▸ **Passage provided**:
START
Very much its own poem/film: The Green Knight

The Green Knight poster


Visually, this is one of those films that cries out to be seen on the big screen. It’s very much a trippy flick, but there’s oh, so much more, to it than visuals. Nor is it a mish-mash of random “symbolism” that you might associate with “deep” (read: stoner) flicks from the seventies.

To be clear, it is not a Middle Ages sword and sorcery movie, although magic is very much throughout. Nor is it a stolid, faithful telling of one of Middle English’s great epics; oh, but no. It is, however, by turns poetic, lyrical, ribald, real, fantastical, well-acted throughout, reflective, and multi-layered thematically. 


Oh, and it’s funny, too. Not “Monty Python and the Holy Grail” but witty, by turns. 


All of these elements it shares with its source material which, if you haven’t read, you really should. It’s a short read, but so rich and well told, you can go back and read it repeatedly and get something new out of it each time.


Similarly, I suspect David Lowery’s interpretation is going to be worth multiple visits. Lowery also penned and directed “A Ghost Story” and “Ain’t Them Bodies Saints” and is yet another Texas filmmaker worth paying attention to. I don’t know why Texas can produce some of the worst politicians but some of the most brilliant auteurs. Nevertheless, more like this, please.


The story is simple in its summary: Sir Gawain, King Arthur’s(1) nephew, is invited to sit by Arthur’s side at the Christmas feast, and when the titular knight appears with a challenge, a jeste, if you will, for one of the esteemed knights to land a blow in return for which, he - the good Green Knight - will repay the blow in degree and kind a year hence. No one takes the challenge and Arthur himself, either bound by a spell as he says he doesn’t know what is halting him, seems unable to move. Gawain volunteers, Arthur hands him Excalibur and off goes the Green Knight’s head. Arthur impresses on Gawain the seriousness of his deed and his oath as a member of the party. (In this telling, Gawain is not yet a knight and among other changes to the tale, has no deeds with which to regale Arthur or the court; he is greener than the Knight whose head he has lopped off.)
END
▸ **Instructions to follow**: Set down, word for word, the part of the review of The Green Knight above that starts with "Similarly, I suspect" and goes on through "like this, please.".

▸ **Data shown**:
START
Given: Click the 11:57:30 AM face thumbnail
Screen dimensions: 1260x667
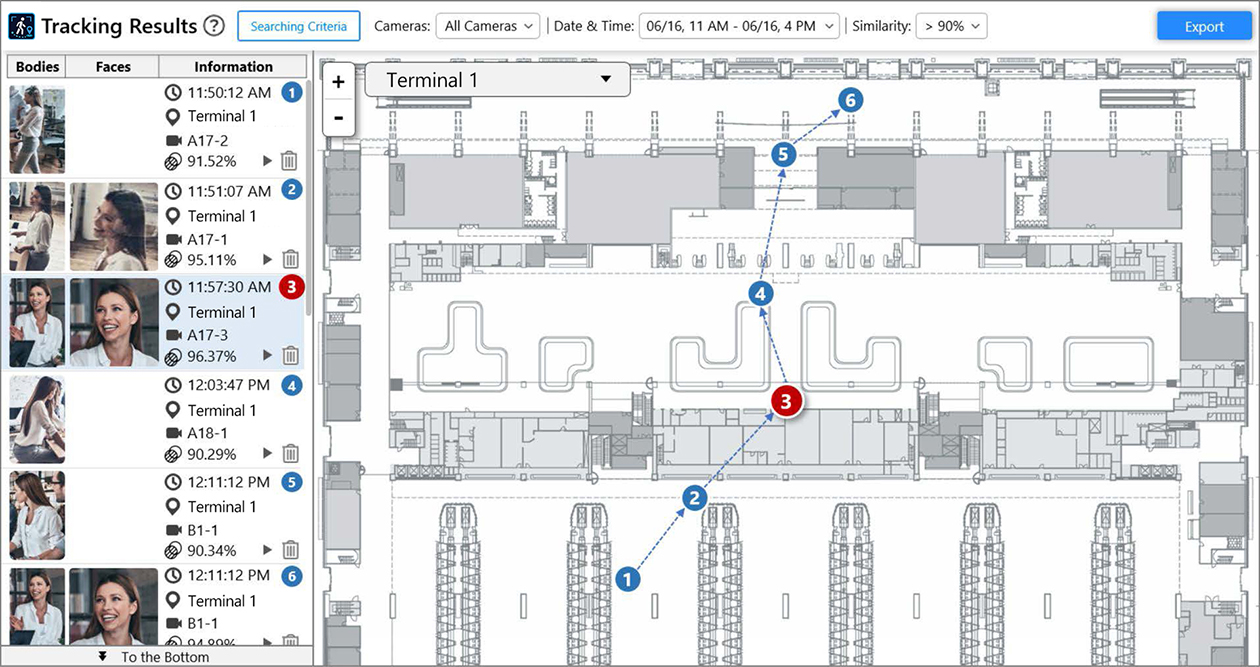Looking at the screenshot, I should tap(113, 322).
END
▸ **Exercise result**:
Similarly, I suspect David Lowery’s interpretation is going to be worth multiple visits. Lowery also penned and directed “A Ghost Story” and “Ain’t Them Bodies Saints” and is yet another Texas filmmaker worth paying attention to. I don’t know why Texas can produce some of the worst politicians but some of the most brilliant auteurs. Nevertheless, more like this, please.